Category C2: Only the paper [37] was classified as RC and RP. This leads to an overall result of 1 in 30 cases, i.e. a 3.6% rate. Here, the 95% CI was 0.16, i.e. 16%.
Category C3: All cases in class noRP were classified as noRC. Thus, there were 0 positive out of 27 total noRP cases, leading to a 0% rate and an upper limit of the 95% CI of 0.11, i.e. 11%.

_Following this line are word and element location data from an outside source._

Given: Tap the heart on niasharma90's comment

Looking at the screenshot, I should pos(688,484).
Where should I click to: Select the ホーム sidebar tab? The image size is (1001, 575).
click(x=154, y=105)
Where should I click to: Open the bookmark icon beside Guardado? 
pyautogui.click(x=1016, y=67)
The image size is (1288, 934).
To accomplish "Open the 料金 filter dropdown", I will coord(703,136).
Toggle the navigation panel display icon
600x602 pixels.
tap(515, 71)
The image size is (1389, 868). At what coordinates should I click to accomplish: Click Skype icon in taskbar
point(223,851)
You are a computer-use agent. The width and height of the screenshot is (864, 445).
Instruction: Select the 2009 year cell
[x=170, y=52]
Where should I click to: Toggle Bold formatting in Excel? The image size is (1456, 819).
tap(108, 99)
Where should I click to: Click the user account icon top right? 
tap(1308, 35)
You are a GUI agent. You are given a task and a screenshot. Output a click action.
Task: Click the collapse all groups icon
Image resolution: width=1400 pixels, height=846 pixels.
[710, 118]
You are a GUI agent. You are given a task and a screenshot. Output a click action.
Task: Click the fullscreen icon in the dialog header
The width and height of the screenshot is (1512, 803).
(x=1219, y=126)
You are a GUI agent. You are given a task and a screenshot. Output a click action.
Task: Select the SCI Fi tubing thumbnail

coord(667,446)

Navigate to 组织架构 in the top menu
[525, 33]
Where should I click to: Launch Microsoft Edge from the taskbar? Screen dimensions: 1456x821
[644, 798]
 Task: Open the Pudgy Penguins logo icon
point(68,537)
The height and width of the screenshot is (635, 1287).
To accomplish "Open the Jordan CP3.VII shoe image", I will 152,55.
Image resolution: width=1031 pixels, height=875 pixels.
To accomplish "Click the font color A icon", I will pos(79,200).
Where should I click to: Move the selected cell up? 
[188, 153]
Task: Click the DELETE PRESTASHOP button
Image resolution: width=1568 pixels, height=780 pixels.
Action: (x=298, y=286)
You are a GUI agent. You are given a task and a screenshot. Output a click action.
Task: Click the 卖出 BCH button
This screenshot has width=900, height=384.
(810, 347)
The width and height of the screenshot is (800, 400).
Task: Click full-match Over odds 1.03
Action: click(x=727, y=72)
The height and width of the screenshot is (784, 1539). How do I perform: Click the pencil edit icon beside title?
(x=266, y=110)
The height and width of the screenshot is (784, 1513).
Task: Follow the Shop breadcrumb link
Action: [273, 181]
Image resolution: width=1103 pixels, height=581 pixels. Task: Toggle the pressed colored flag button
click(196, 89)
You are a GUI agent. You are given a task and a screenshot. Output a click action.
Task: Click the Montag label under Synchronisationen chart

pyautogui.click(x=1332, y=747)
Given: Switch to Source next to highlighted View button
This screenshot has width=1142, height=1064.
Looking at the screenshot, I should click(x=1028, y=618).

Research question B – impact of risk factors into performance metrics

This section demonstrates how changes in the risk factors, i.e. the values for $\:{c}_{FN}$ in the $\:WBA$ metric defined in Research Question B – Impact of risk factors into performance metrics, affect the evaluation of ML classification models. More precisely, this refers to models which have error distributions represented by the artificial model for the error distributions presented in Research Question B – Impact of risk factors into performance metrics, i.e. the modified Gaussian functions. For this purpose, Table 3; Fig. 5 show the results of the expected risk $\:\stackrel{\sim}{ER}$ which were obtained. For the evaluation, the artificial model given in Equation (1) and Equation (2) was used. The expected risk values given at the default threshold $\:{s}_{1.0}=0.5$ were compared to the outcome at the optimum threshold $\:{s}_{{c}_{FN}}$ for the particular risk ratio $\:{c}_{FN}$. This means that the relative difference between $\:\:\stackrel{\sim}{ER}\left({s}_{{c}_{FN}}\right)$ and $\:\:\stackrel{\sim}{ER}\left({s}_{1.0}\right)$, i.e. the ratio $\:\frac{\stackrel{\sim}{ER}\left({s}_{1.0}\right)}{\stackrel{\sim}{ER}\left({s}_{{c}_{FN}}\right)}$ was calculated as the main outcome.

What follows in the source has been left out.